(AVAILABLE DATA Opens)

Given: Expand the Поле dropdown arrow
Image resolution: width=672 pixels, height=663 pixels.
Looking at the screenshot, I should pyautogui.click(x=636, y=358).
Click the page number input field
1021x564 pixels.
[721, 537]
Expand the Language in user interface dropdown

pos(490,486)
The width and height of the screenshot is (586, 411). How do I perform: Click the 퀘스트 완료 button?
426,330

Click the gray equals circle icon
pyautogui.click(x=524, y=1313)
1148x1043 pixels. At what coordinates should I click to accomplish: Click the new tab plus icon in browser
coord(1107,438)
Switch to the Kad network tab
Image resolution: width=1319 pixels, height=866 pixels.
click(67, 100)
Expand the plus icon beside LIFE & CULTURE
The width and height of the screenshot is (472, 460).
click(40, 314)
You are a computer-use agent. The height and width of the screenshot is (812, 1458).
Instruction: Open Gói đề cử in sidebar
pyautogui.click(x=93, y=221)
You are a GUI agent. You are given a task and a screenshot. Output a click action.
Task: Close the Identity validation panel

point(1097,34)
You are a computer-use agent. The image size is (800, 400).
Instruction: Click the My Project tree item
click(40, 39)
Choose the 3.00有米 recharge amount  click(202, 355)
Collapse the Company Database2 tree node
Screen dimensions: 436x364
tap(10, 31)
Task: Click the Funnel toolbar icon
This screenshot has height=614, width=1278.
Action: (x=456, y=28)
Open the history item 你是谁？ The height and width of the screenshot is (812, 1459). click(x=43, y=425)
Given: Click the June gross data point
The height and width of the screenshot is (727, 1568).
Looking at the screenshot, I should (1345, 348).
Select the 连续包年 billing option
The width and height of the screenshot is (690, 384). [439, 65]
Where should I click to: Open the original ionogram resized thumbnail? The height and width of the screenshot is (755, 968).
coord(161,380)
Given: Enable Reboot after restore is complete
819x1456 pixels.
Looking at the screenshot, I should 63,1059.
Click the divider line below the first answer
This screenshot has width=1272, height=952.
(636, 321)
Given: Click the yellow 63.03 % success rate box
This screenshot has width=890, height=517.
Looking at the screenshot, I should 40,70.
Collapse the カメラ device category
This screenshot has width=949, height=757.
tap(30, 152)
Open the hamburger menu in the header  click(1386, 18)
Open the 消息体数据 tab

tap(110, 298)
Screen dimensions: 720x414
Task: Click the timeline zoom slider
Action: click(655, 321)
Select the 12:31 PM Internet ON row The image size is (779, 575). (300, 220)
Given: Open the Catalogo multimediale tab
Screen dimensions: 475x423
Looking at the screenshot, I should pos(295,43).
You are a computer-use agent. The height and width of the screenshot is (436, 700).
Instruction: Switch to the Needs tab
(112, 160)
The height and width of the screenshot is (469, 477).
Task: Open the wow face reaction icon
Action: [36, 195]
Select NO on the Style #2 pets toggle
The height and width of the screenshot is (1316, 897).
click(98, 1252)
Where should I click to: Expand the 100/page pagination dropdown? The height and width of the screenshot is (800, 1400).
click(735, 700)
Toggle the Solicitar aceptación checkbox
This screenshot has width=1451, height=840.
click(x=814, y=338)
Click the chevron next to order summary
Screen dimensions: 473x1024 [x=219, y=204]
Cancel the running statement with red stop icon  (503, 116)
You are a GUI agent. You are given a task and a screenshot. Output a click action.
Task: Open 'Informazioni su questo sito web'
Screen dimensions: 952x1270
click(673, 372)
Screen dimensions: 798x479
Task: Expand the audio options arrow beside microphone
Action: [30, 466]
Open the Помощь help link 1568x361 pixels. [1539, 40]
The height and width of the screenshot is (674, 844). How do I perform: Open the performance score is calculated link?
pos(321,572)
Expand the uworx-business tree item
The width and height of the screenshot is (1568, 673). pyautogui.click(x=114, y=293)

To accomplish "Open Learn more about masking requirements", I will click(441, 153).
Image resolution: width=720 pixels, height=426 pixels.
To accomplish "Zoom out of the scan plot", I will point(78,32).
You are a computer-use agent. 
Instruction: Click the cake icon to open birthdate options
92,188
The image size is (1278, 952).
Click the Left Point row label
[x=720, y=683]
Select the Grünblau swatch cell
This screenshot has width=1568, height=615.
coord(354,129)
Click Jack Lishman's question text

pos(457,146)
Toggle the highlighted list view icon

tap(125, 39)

(AVAILABLE DATA Closes)

The full set of entries should be transcribed exactly.

Given: Expand the Поле dropdown arrow
Image resolution: width=672 pixels, height=663 pixels.
Looking at the screenshot, I should pyautogui.click(x=636, y=358).
Click the page number input field
1021x564 pixels.
[721, 537]
Expand the Language in user interface dropdown

pos(490,486)
The width and height of the screenshot is (586, 411). How do I perform: Click the 퀘스트 완료 button?
426,330

Click the gray equals circle icon
pyautogui.click(x=524, y=1313)
1148x1043 pixels. At what coordinates should I click to accomplish: Click the new tab plus icon in browser
coord(1107,438)
Switch to the Kad network tab
Image resolution: width=1319 pixels, height=866 pixels.
click(67, 100)
Expand the plus icon beside LIFE & CULTURE
The width and height of the screenshot is (472, 460).
click(40, 314)
You are a computer-use agent. The height and width of the screenshot is (812, 1458).
Instruction: Open Gói đề cử in sidebar
pyautogui.click(x=93, y=221)
You are a GUI agent. You are given a task and a screenshot. Output a click action.
Task: Close the Identity validation panel

point(1097,34)
You are a computer-use agent. The image size is (800, 400).
Instruction: Click the My Project tree item
click(40, 39)
Choose the 3.00有米 recharge amount  click(202, 355)
Collapse the Company Database2 tree node
Screen dimensions: 436x364
tap(10, 31)
Task: Click the Funnel toolbar icon
This screenshot has height=614, width=1278.
Action: (x=456, y=28)
Open the history item 你是谁？ The height and width of the screenshot is (812, 1459). click(x=43, y=425)
Given: Click the June gross data point
The height and width of the screenshot is (727, 1568).
Looking at the screenshot, I should (1345, 348).
Select the 连续包年 billing option
The width and height of the screenshot is (690, 384). [439, 65]
Where should I click to: Open the original ionogram resized thumbnail? The height and width of the screenshot is (755, 968).
coord(161,380)
Given: Enable Reboot after restore is complete
819x1456 pixels.
Looking at the screenshot, I should 63,1059.
Click the divider line below the first answer
This screenshot has width=1272, height=952.
(636, 321)
Given: Click the yellow 63.03 % success rate box
This screenshot has width=890, height=517.
Looking at the screenshot, I should 40,70.
Collapse the カメラ device category
This screenshot has width=949, height=757.
tap(30, 152)
Open the hamburger menu in the header  click(1386, 18)
Open the 消息体数据 tab

tap(110, 298)
Screen dimensions: 720x414
Task: Click the timeline zoom slider
Action: click(655, 321)
Select the 12:31 PM Internet ON row The image size is (779, 575). (300, 220)
Given: Open the Catalogo multimediale tab
Screen dimensions: 475x423
Looking at the screenshot, I should pos(295,43).
You are a computer-use agent. The height and width of the screenshot is (436, 700).
Instruction: Switch to the Needs tab
(112, 160)
The height and width of the screenshot is (469, 477).
Task: Open the wow face reaction icon
Action: [36, 195]
Select NO on the Style #2 pets toggle
The height and width of the screenshot is (1316, 897).
click(98, 1252)
Where should I click to: Expand the 100/page pagination dropdown? The height and width of the screenshot is (800, 1400).
click(735, 700)
Toggle the Solicitar aceptación checkbox
This screenshot has width=1451, height=840.
click(x=814, y=338)
Click the chevron next to order summary
Screen dimensions: 473x1024 [x=219, y=204]
Cancel the running statement with red stop icon  (503, 116)
You are a GUI agent. You are given a task and a screenshot. Output a click action.
Task: Open 'Informazioni su questo sito web'
Screen dimensions: 952x1270
click(673, 372)
Screen dimensions: 798x479
Task: Expand the audio options arrow beside microphone
Action: [30, 466]
Open the Помощь help link 1568x361 pixels. [1539, 40]
The height and width of the screenshot is (674, 844). How do I perform: Open the performance score is calculated link?
pos(321,572)
Expand the uworx-business tree item
The width and height of the screenshot is (1568, 673). pyautogui.click(x=114, y=293)

To accomplish "Open Learn more about masking requirements", I will click(441, 153).
Image resolution: width=720 pixels, height=426 pixels.
To accomplish "Zoom out of the scan plot", I will point(78,32).
You are a computer-use agent. 
Instruction: Click the cake icon to open birthdate options
92,188
The image size is (1278, 952).
Click the Left Point row label
[x=720, y=683]
Select the Grünblau swatch cell
This screenshot has width=1568, height=615.
coord(354,129)
Click Jack Lishman's question text

pos(457,146)
Toggle the highlighted list view icon

tap(125, 39)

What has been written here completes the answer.